O soneto é uma forma fixa clássica da poesia, com dois quartetos (estrofes de 4 versos) e dois tercetos (estrofes de 3 versos), totalizando 14 versos. Tradicionalmente, cada verso é decassílabo (10 sílabas poéticas) e as rimas dos quartetos geralmente são alternadas (a b a b), enquanto, nos tercetos, predominam as rimas mistas (c d c / e d e), conforme destacado por Massaud Moisés e Evanildo Bechara em suas obras.

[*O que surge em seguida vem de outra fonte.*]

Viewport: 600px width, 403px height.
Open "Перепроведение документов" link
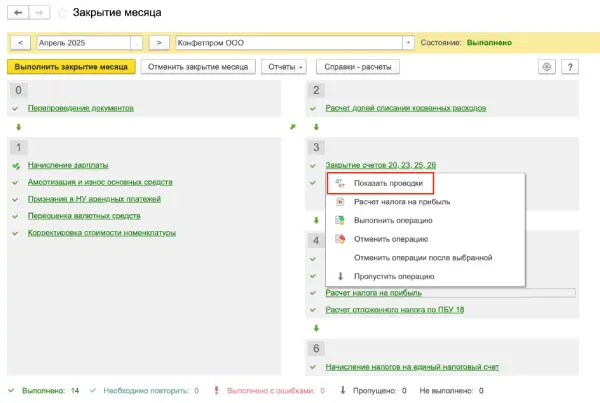coord(80,107)
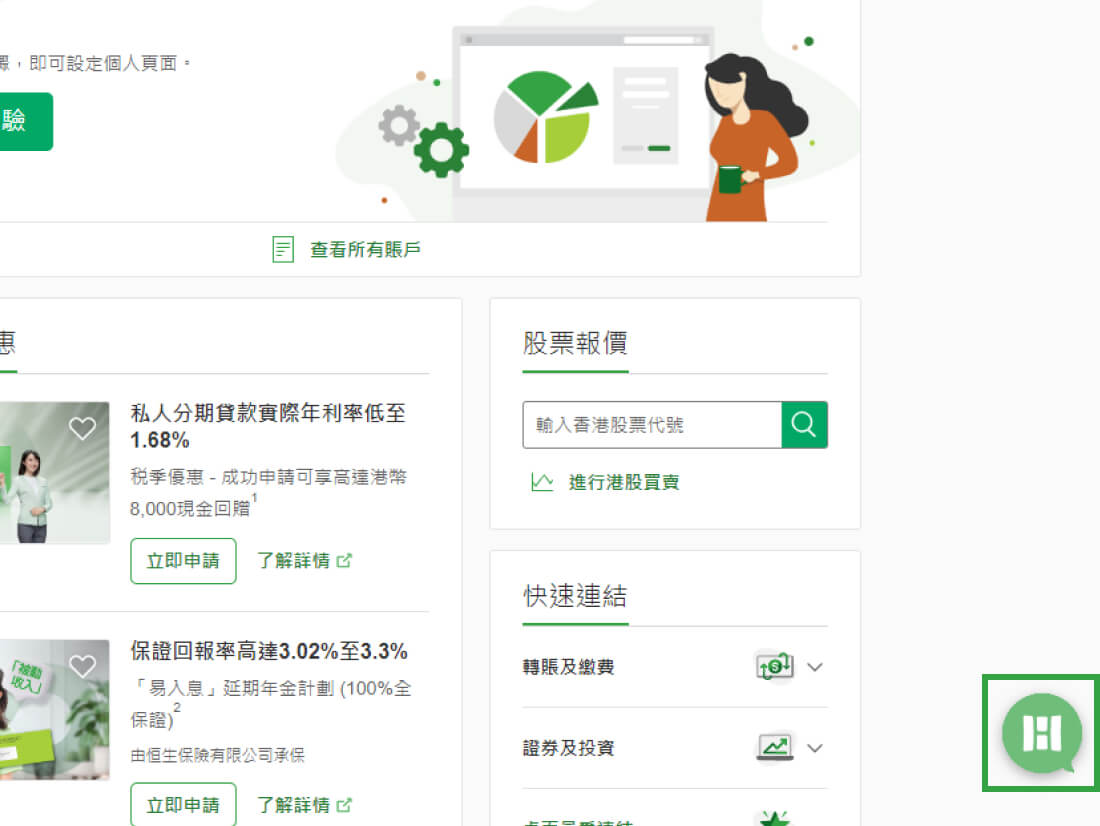Screen dimensions: 1100x826
Task: Expand the 證券及投資 quick link chevron
Action: [x=814, y=748]
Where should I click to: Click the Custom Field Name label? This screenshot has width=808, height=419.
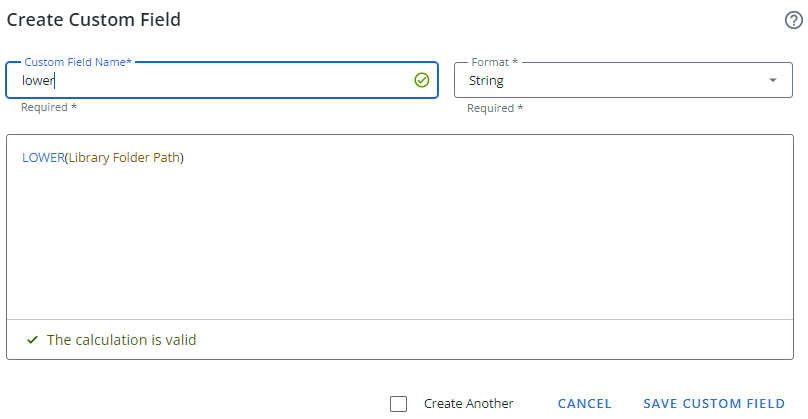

Justificativa da alternativa A (correta):
A alternativa A está correta porque:
- O poema apresenta 2 quartetos e 2 tercetos, respeitando a estrutura do soneto.
- No primeiro quarteto, as rimas são alternadas (a b a b), e os versos têm 10 sílabas poéticas (decassílabos).
- No segundo quarteto, há alternância de rimas (b a b a), mantendo os versos decassílabos.
- Nos tercetos, aparecem rimas mistas (c d c) e (e d e), ambos compostos por versos decassílabos.
Essa análise segue a norma culta e a tradição formal do soneto clássico, sendo aspecto recorrente e valorizado em provas de concursos para diferenciar conhecimento técnico sobre gêneros literários.
Análise das alternativas incorretas:
B e C: Os esquemas de rima inicial destas alternativas estão invertidos (“b a b a” no primeiro quarteto, quando o correto é “a b a b” no texto analisado). A alternativa C ainda traz erro ao mencionar versos dodecassílabos (12 sílabas), enquanto o padrão clássico é decassílabo. Isso configuram erros técnicos de forma e métrica (Gramática de Bechara).
D: É uma “pegadinha” típica: “Nenhuma das alternativas”. Serve para testar se o candidato de fato domina a estrutura formal do gênero.
Estratégias para não errar:
Fique atento ao verbo de comando (“é correto afirmar que”) e termos categóricos sobre estrutura e métrica. Associe sempre com conhecimento prévio e leitura atenta do poema.
Resumo da regra: O soneto tradicional, na norma culta, tem dois quartetos e dois tercetos, com versos decassílabos e esquemas de rima alternada e mista (Bechara; Massaud Moisés).